## Exercício
Reescreva as linhas abaixo em forma de lista numerada, sem incluir as linhas em branco.

## Linhas apresentadas
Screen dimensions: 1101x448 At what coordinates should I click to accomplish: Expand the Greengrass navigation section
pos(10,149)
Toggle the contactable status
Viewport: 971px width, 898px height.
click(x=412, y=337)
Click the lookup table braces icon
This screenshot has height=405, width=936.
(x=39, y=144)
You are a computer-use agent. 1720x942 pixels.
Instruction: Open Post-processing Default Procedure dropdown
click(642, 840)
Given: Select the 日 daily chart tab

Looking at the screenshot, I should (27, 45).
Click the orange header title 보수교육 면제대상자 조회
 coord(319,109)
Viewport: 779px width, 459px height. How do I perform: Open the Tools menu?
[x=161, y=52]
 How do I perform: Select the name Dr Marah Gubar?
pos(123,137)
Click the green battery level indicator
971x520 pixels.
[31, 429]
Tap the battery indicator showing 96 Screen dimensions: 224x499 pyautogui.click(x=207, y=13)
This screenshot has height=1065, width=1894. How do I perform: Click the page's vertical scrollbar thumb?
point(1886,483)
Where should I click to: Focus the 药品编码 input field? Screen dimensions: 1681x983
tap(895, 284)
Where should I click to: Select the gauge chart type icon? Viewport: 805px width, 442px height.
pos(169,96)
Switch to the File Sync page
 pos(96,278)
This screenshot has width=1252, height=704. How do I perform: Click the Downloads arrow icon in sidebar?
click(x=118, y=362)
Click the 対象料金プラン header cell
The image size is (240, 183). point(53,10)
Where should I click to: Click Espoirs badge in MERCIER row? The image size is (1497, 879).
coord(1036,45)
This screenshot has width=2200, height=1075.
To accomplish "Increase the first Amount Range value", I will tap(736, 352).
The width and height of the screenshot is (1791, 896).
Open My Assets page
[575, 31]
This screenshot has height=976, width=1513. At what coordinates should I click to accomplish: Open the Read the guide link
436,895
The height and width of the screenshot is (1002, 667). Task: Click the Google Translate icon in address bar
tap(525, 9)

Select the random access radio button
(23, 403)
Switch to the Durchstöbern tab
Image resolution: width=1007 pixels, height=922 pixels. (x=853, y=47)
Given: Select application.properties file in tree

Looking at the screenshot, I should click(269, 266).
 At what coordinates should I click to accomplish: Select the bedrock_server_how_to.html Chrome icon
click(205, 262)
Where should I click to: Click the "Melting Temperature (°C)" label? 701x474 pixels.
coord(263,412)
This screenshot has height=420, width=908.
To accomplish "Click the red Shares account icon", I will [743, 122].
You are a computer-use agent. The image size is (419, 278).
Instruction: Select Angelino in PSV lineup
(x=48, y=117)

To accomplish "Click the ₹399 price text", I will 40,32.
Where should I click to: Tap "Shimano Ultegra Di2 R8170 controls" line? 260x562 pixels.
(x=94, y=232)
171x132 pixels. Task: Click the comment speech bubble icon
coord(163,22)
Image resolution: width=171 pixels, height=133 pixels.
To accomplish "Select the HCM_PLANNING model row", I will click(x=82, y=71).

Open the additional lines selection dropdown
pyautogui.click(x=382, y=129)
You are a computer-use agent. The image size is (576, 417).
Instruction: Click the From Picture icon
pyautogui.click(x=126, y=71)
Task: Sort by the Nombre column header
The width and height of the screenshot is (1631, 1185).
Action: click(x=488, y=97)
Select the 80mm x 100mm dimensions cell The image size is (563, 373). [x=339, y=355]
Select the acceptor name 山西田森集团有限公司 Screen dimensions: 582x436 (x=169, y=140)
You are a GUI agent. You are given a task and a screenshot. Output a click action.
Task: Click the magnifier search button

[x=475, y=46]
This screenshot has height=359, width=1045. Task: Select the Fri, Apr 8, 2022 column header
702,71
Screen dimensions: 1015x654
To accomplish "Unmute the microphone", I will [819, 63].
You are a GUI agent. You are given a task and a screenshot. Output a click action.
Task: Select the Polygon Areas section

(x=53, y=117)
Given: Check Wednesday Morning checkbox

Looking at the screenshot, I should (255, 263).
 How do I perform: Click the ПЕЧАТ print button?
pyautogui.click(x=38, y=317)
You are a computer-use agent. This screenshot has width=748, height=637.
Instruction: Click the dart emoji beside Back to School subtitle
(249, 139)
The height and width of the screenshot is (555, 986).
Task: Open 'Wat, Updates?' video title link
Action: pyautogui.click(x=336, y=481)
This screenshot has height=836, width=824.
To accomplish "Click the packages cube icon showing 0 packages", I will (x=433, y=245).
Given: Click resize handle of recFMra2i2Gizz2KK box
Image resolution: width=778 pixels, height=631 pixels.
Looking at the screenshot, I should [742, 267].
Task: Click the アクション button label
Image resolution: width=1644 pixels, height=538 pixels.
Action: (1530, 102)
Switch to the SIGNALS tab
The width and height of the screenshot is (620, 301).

## Resultado
1. Screen dimensions: 1101x448 At what coordinates should I click to accomplish: Expand the Greengrass navigation section
2. pos(10,149)
3. Toggle the contactable status
4. Viewport: 971px width, 898px height.
5. click(x=412, y=337)
6. Click the lookup table braces icon
7. This screenshot has height=405, width=936.
8. (x=39, y=144)
9. You are a computer-use agent. 1720x942 pixels.
10. Instruction: Open Post-processing Default Procedure dropdown
11. click(642, 840)
12. Given: Select the 日 daily chart tab
13. Looking at the screenshot, I should (27, 45).
14. Click the orange header title 보수교육 면제대상자 조회
15.  coord(319,109)
16. Viewport: 779px width, 459px height. How do I perform: Open the Tools menu?
17. [x=161, y=52]
18.  How do I perform: Select the name Dr Marah Gubar?
19. pos(123,137)
20. Click the green battery level indicator
21. 971x520 pixels.
22. [31, 429]
23. Tap the battery indicator showing 96 Screen dimensions: 224x499 pyautogui.click(x=207, y=13)
24. This screenshot has height=1065, width=1894. How do I perform: Click the page's vertical scrollbar thumb?
25. point(1886,483)
26. Where should I click to: Focus the 药品编码 input field? Screen dimensions: 1681x983
27. tap(895, 284)
28. Where should I click to: Select the gauge chart type icon? Viewport: 805px width, 442px height.
29. pos(169,96)
30. Switch to the File Sync page
31.  pos(96,278)
32. This screenshot has width=1252, height=704. How do I perform: Click the Downloads arrow icon in sidebar?
33. click(x=118, y=362)
34. Click the 対象料金プラン header cell
35. The image size is (240, 183). point(53,10)
36. Where should I click to: Click Espoirs badge in MERCIER row? The image size is (1497, 879).
37. coord(1036,45)
38. This screenshot has width=2200, height=1075.
39. To accomplish "Increase the first Amount Range value", I will tap(736, 352).
40. The width and height of the screenshot is (1791, 896).
41. Open My Assets page
42. [575, 31]
43. This screenshot has height=976, width=1513. At what coordinates should I click to accomplish: Open the Read the guide link
44. 436,895
45. The height and width of the screenshot is (1002, 667). Task: Click the Google Translate icon in address bar
46. tap(525, 9)
47. Select the random access radio button
48. (23, 403)
49. Switch to the Durchstöbern tab
50. Image resolution: width=1007 pixels, height=922 pixels. (x=853, y=47)
51. Given: Select application.properties file in tree
52. Looking at the screenshot, I should click(269, 266).
53.  At what coordinates should I click to accomplish: Select the bedrock_server_how_to.html Chrome icon
54. click(205, 262)
55. Where should I click to: Click the "Melting Temperature (°C)" label? 701x474 pixels.
56. coord(263,412)
57. This screenshot has height=420, width=908.
58. To accomplish "Click the red Shares account icon", I will [743, 122].
59. You are a computer-use agent. The image size is (419, 278).
60. Instruction: Select Angelino in PSV lineup
61. (x=48, y=117)
62. To accomplish "Click the ₹399 price text", I will 40,32.
63. Where should I click to: Tap "Shimano Ultegra Di2 R8170 controls" line? 260x562 pixels.
64. (x=94, y=232)
65. 171x132 pixels. Task: Click the comment speech bubble icon
66. coord(163,22)
67. Image resolution: width=171 pixels, height=133 pixels.
68. To accomplish "Select the HCM_PLANNING model row", I will click(x=82, y=71).
69. Open the additional lines selection dropdown
70. pyautogui.click(x=382, y=129)
71. You are a computer-use agent. The image size is (576, 417).
72. Instruction: Click the From Picture icon
73. pyautogui.click(x=126, y=71)
74. Task: Sort by the Nombre column header
75. The width and height of the screenshot is (1631, 1185).
76. Action: click(x=488, y=97)
77. Select the 80mm x 100mm dimensions cell The image size is (563, 373). [x=339, y=355]
78. Select the acceptor name 山西田森集团有限公司 Screen dimensions: 582x436 (x=169, y=140)
79. You are a GUI agent. You are given a task and a screenshot. Output a click action.
80. Task: Click the magnifier search button
81. [x=475, y=46]
82. This screenshot has height=359, width=1045. Task: Select the Fri, Apr 8, 2022 column header
83. 702,71
84. Screen dimensions: 1015x654
85. To accomplish "Unmute the microphone", I will [819, 63].
86. You are a GUI agent. You are given a task and a screenshot. Output a click action.
87. Task: Select the Polygon Areas section
88. (x=53, y=117)
89. Given: Check Wednesday Morning checkbox
90. Looking at the screenshot, I should (255, 263).
91.  How do I perform: Click the ПЕЧАТ print button?
92. pyautogui.click(x=38, y=317)
93. You are a computer-use agent. This screenshot has width=748, height=637.
94. Instruction: Click the dart emoji beside Back to School subtitle
95. (249, 139)
96. The height and width of the screenshot is (555, 986).
97. Task: Open 'Wat, Updates?' video title link
98. Action: pyautogui.click(x=336, y=481)
99. This screenshot has height=836, width=824.
100. To accomplish "Click the packages cube icon showing 0 packages", I will (x=433, y=245).
101. Given: Click resize handle of recFMra2i2Gizz2KK box
102. Image resolution: width=778 pixels, height=631 pixels.
103. Looking at the screenshot, I should [742, 267].
104. Task: Click the アクション button label
105. Image resolution: width=1644 pixels, height=538 pixels.
106. Action: (1530, 102)
107. Switch to the SIGNALS tab
108. The width and height of the screenshot is (620, 301).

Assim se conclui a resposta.